'Underperforming' Foster’s to split wine and beer, 37 brands cut
- Tuesday 17 February 2009
The company said its planned changes will cost AUS$60m a year but, it says will result in savings of over AUS$100m a year from 2010.
The move was announced today when the company released the results of a review of its wine assets which was started last June.
One of the key conclusions of the review was that the wine giant had 'underperformed' but that there were 'substantial operational improvement opportunities'.
Other changes announced by the group include the closure of its Denman plant (the original Rosemount winery in the Hunter Valley), a reconfiguration of the St Helena facility in Napa California and, on California’s central coast, the consolidation of the Taz and Meridian wineries.
The company announced the sale of 36 ‘non-core’ Australian and Californian vineyards covering 5,000ha (hectares) of planted vines worth AUS$243m. It will also sell or close 37 low-end brands which currently generate AUS$60m in sales and which are worth approximately AUS$53m.
Fosters also announced write-downs of AUS$3-400m.
Scott Weiss who has led the company’s American wine business since Foster’s took over Southcorp in 2005, is one of the casualties of the review.
New managing directors are to be appointed in Australia and the Americas but Europe Middle East and Africa chief, Peter Jackson, is to remain in the job.
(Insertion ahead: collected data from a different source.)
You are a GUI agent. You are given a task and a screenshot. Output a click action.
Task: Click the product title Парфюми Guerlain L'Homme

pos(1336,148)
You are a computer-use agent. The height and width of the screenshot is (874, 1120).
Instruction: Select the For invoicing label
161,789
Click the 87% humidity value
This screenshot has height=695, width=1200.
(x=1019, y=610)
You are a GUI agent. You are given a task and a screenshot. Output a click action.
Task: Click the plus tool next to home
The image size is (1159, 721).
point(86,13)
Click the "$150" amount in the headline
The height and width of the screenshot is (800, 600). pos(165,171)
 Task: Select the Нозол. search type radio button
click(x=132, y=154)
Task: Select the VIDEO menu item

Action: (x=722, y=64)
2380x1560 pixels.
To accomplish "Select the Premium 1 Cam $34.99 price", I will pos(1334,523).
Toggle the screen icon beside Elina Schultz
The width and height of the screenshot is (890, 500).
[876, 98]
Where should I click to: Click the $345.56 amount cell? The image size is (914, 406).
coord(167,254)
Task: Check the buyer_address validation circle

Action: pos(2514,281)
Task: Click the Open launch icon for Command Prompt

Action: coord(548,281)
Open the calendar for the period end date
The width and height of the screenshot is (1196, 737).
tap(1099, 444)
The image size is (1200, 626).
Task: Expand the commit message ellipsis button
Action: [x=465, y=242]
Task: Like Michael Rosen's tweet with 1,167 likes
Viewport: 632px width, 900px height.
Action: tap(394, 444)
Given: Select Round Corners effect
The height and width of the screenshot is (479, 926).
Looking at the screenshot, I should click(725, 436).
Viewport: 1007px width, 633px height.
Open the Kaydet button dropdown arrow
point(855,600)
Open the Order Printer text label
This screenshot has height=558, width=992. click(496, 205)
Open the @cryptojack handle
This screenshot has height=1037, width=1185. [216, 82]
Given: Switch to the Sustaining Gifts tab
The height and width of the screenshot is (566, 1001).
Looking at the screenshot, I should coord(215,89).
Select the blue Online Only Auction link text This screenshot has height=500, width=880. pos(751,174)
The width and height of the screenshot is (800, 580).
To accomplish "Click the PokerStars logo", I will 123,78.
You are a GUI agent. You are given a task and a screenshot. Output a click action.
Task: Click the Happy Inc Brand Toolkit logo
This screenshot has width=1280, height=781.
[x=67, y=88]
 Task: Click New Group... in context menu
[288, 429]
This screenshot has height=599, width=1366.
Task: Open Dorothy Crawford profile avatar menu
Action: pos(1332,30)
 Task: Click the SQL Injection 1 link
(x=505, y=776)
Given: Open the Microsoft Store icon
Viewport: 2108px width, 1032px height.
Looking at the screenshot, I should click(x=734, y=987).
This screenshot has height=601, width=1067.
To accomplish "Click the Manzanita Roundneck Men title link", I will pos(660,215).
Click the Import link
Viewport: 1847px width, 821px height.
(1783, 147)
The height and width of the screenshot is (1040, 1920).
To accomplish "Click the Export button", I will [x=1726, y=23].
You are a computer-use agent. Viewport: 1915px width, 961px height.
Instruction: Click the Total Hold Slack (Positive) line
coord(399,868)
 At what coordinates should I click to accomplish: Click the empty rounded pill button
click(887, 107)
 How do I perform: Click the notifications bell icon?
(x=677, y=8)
‘The performance of our wine business has been unsatisfactory,’ said Fosters Chairman, David Crawford. ‘In large part this has been the product of poor execution in the Americas and pursuing a multi-beverage model in Australia.’
A Foster’s statement said that the review had concluded that the business was ‘reasonably well positioned but has failed to operate effectively in an industry where execution is particularly critical to success’.
In the company’s half-yearly results, also announced today, an overall 3.2% increase in net profit to AUS$411m was reported.